= List of anti-monuments in Mexico =

Anti-monuments are installed in Mexico (antimonumentos in Spanish) during popular protests to recall a tragic event or to maintain the claim for justice to which federal and local governments have failed to provide a satisfactory response in the eyes of the complainant. These are erected for issues related to forced disappearances, massacres, femicides and other forms of violence against women, or any other act of violence.

== Anti-monuments by topic==
Because most of the anti-monuments are unnamed anonymous works, and the press refers to them simply as "Antimonumentos", some names are unofficial and use recognizable elements to distinguish them from other similar works.

===2014 Iguala mass kidnapping===
The first anti-monument in the country features a "Plus 43" and a "Because they were taken alive, we want them alive!" slogan written in Spanish in reference to the 43 students that were kidnapped as they were traveling to commemorate the anniversary of the 1968 Tlatelolco massacre. Six other students were killed that night. In 2018, a concrete turtle whose shell contains 43 little turtles and whose limbs bear the names of the students, was built in front of the anti-monument.

| Picture | Name | State | Location | Date of installation | Condition |
| A giant sculpture that reads "Plus 43". Below, it is written in Spanish "Because they were taken alive, we want them back alive!" | Antimonumento +43 | Mexico City | Esquina de la Información, Paseo de la Reforma Avenue, Colonia Centro | 26 April 2015 | In place |
| A concrete turtle whose shell contains 43 colorful turtles | 25 September 2018 | In place |

===2009 Hermosillo daycare center fire===
The first anti-monument has a 49 and the letters "ABC" in reference to the name of the daycare where the 49 children were killed. The daycare was owned by the Mexican Social Security Institute (IMSS). Two years later, multiple bronze statues of children's shoes with the names of the victims were placed next to it.

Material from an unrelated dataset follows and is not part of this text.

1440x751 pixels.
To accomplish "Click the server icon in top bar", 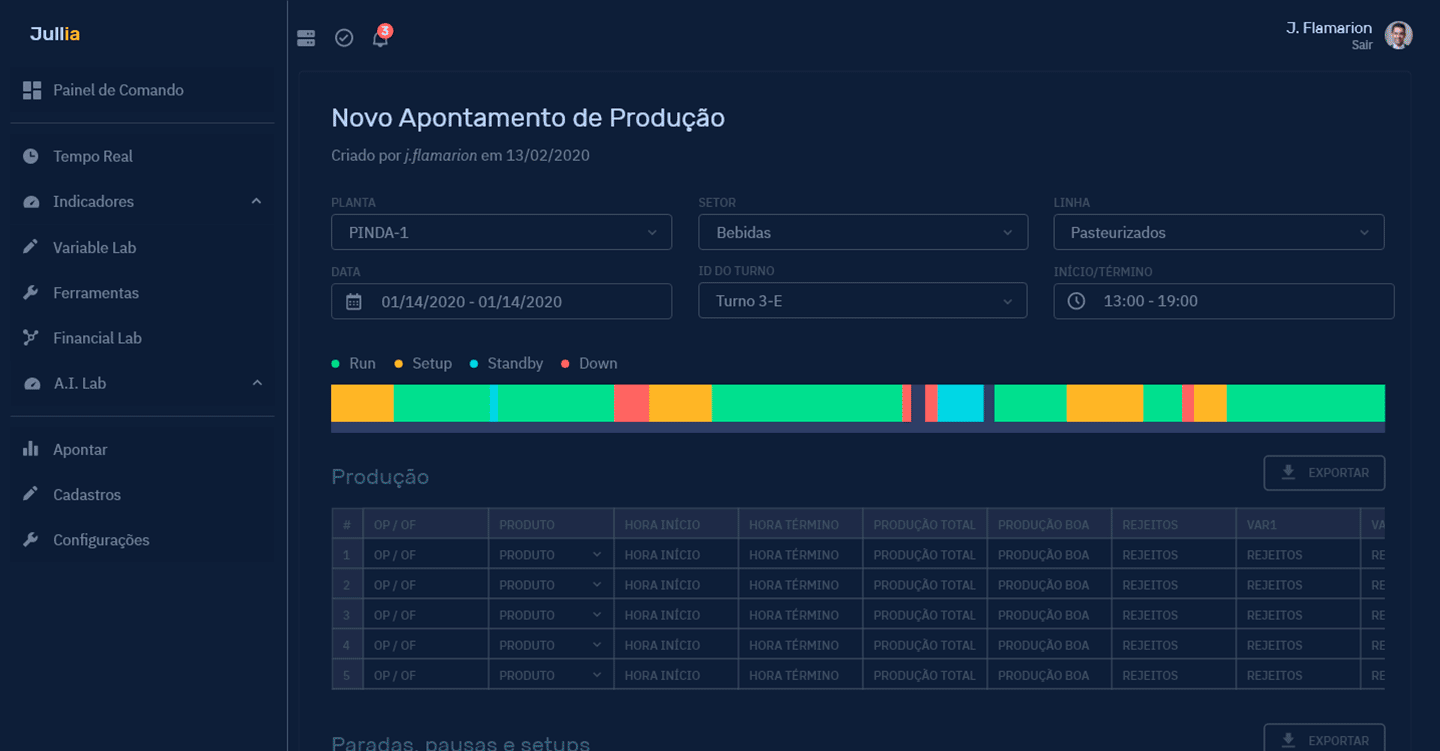I will point(306,38).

In 2020, a second anti-monument features 49 white crosses were installed in front of the Secretariat of the Interior Offices.

| Picture | Name | State | Location | Date of installation | Condition |
| A giant sculpture that reads "49 ABC". Next to it, the phrase "never again" is written in Spanish. | Antimonumento 49 ABC | Mexico City | IMSS Headquarters, Paseo de la Reforma Avenue, Colonia Juárez | 5 June 2017 | In place |
| Several bronze sculptures of toddlers's shoes. The phrase "justice" is written in Spanish. | 5 June 2019 | In place |
| 49 crosses with the names of the children killed during the fire. | #JusticiaABC | Secretariat of the Interior Offices, Abraham González Street, Colonia Juárez | 3 November 2020 | Removed or relocated |

===Kidnapping of David Ramírez and Miguel Ángel Rivera===
David Ramírez and Miguel Ángel Rivera were kidnapped on 5 January 2012. Although the ransom payment was made, both were not returned and their whereabouts or conditions are unknown. The plaque calls for padlocks to be placed as a sign of protest.

| Picture | Name | State | Location | Date of installation | Condition |
|---|---|---|---|---|---|
| The figure of a man with an intermediate line dividing two different shades of blue. | Rescatemos a David y Miguel | Mexico City | Esquina de la Información, Paseo de la Reforma Avenue, Colonia Juárez | 5 January 2018 | In place |

===2006 Pasta de Conchos mine disaster===
Erercted to honor the 65 miners that died during the 2006 Pasta de Conchos mine disaster. The main anti-monument features a 65 number that supports a plus symbol. The symbol has written a legend that says "With one voice, rescue now!", as well as the names of all the victims of the collapse. The following year, behind the structure, a cage with 63 helmets with the names of the victims that were not rescued was placed; these are buried with charcoal lumps.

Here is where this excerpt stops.